• [RECORDS FOR PROCESSING]:
____
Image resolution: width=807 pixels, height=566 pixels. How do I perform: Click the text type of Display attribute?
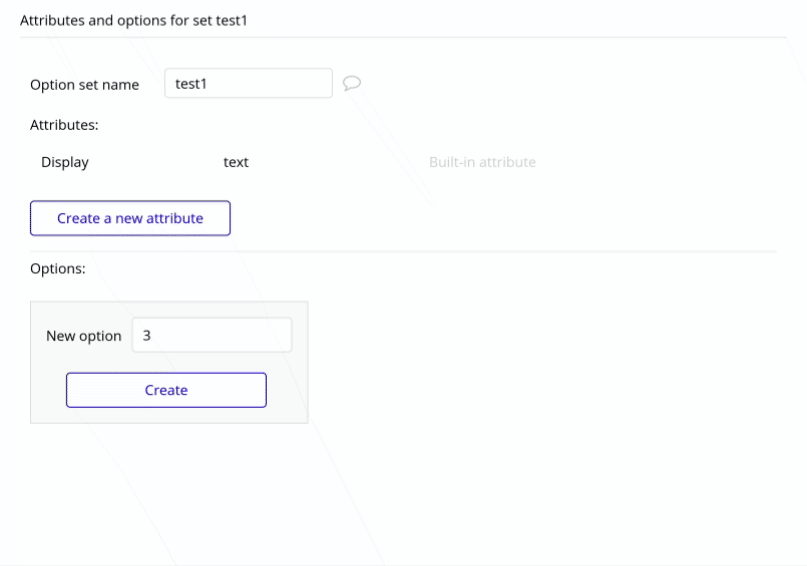[x=236, y=162]
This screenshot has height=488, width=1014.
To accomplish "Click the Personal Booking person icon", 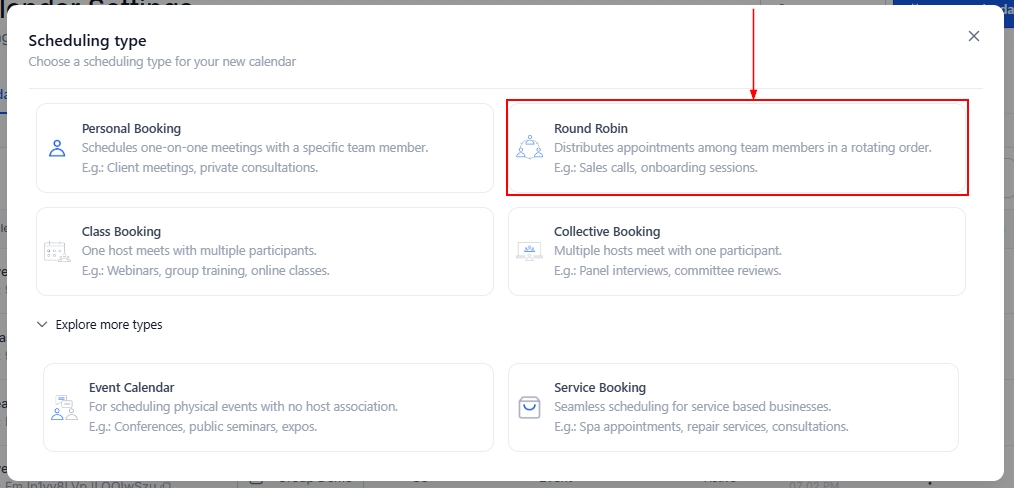I will [57, 148].
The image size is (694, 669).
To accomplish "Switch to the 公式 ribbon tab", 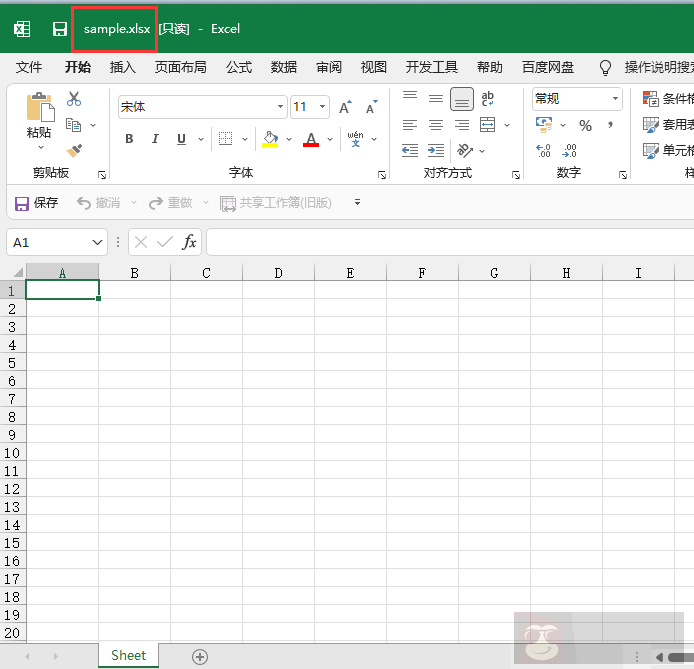I will click(x=239, y=67).
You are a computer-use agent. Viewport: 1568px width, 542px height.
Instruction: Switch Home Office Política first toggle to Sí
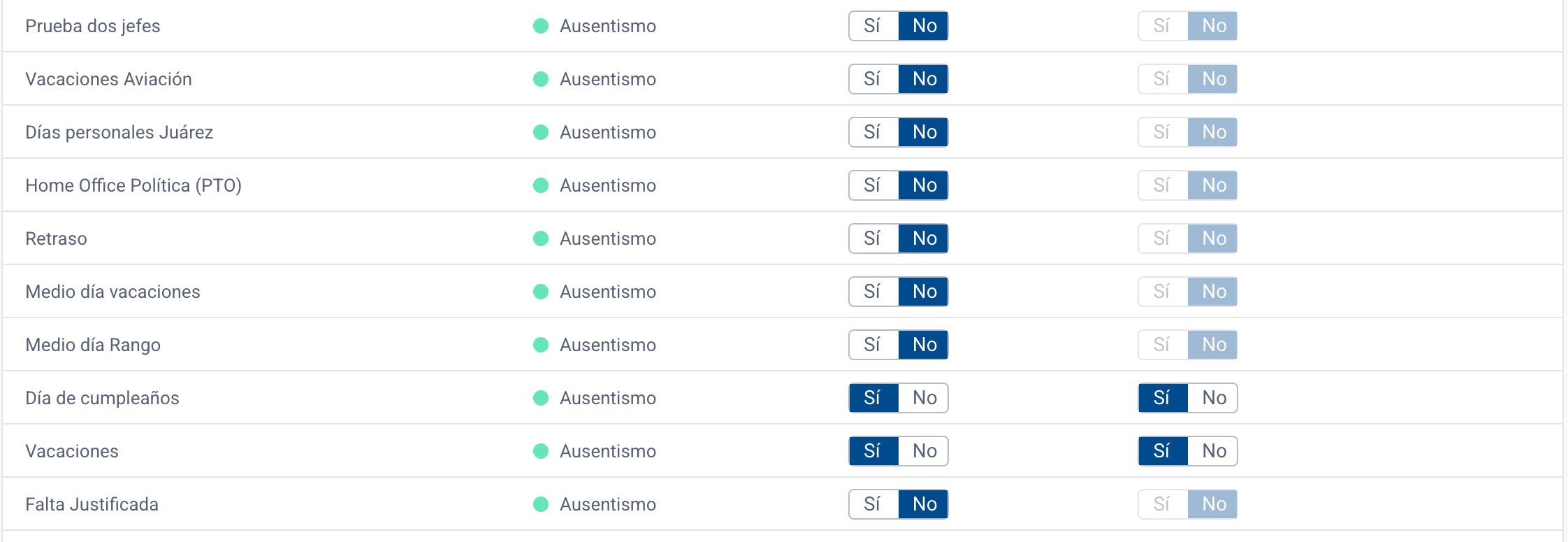pyautogui.click(x=873, y=185)
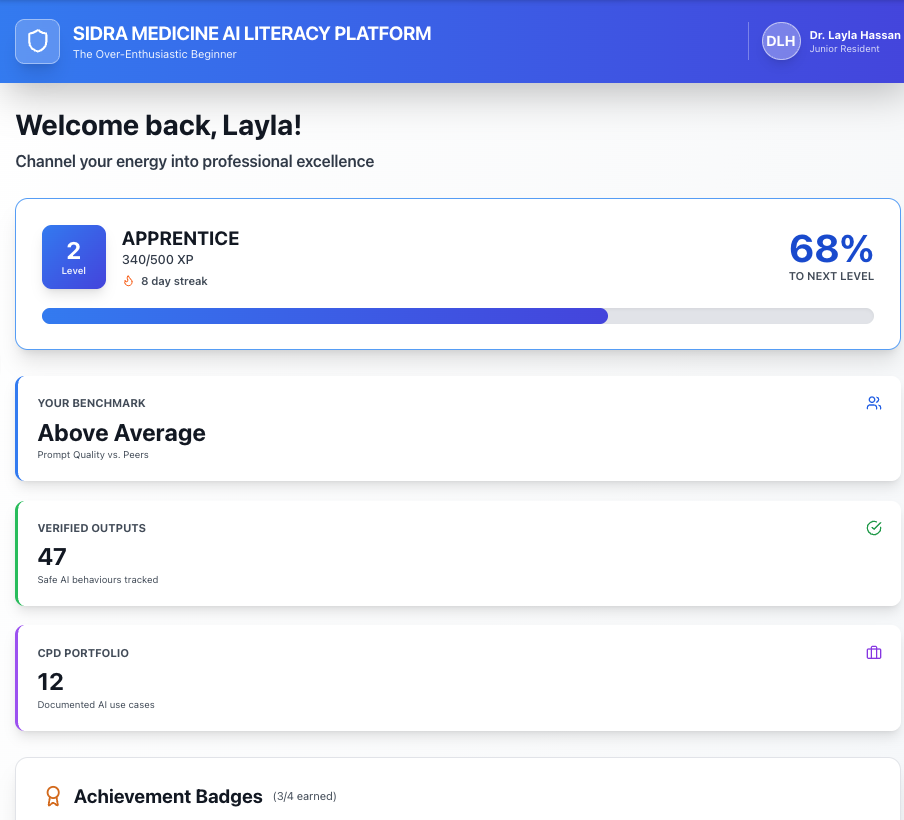Select the Dr. Layla Hassan name
Image resolution: width=904 pixels, height=820 pixels.
point(855,35)
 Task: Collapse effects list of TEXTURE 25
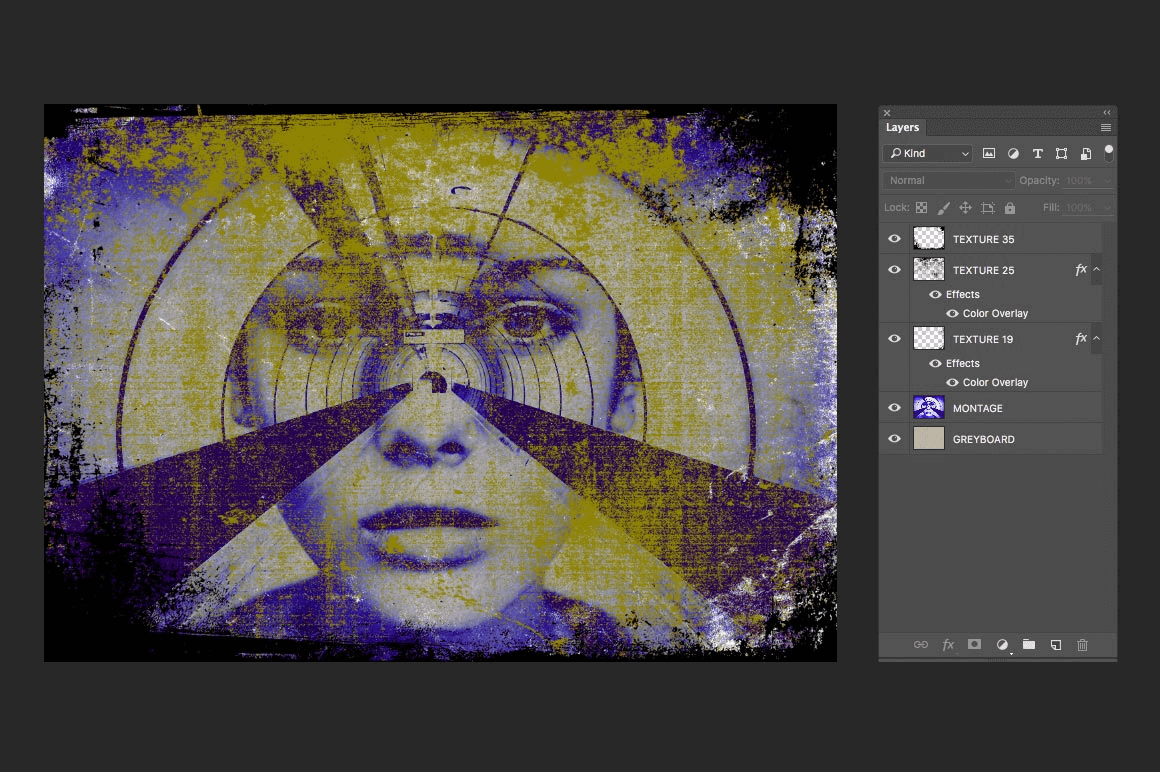[1097, 270]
____
• [YOUR OBJECTIVE]: Would you restate word for word each line from the one that holds "Instruction: Switch Home" to the end of the material, both ends included, without the pictures?

• [SOLUTION TO THE EXERCISE]:
Instruction: Switch Home Office Política first toggle to Sí
pyautogui.click(x=873, y=185)
Select the Dr. Layla Hassan name
Image resolution: width=904 pixels, height=820 pixels.
point(855,35)
 Task: Collapse effects list of TEXTURE 25
[1097, 270]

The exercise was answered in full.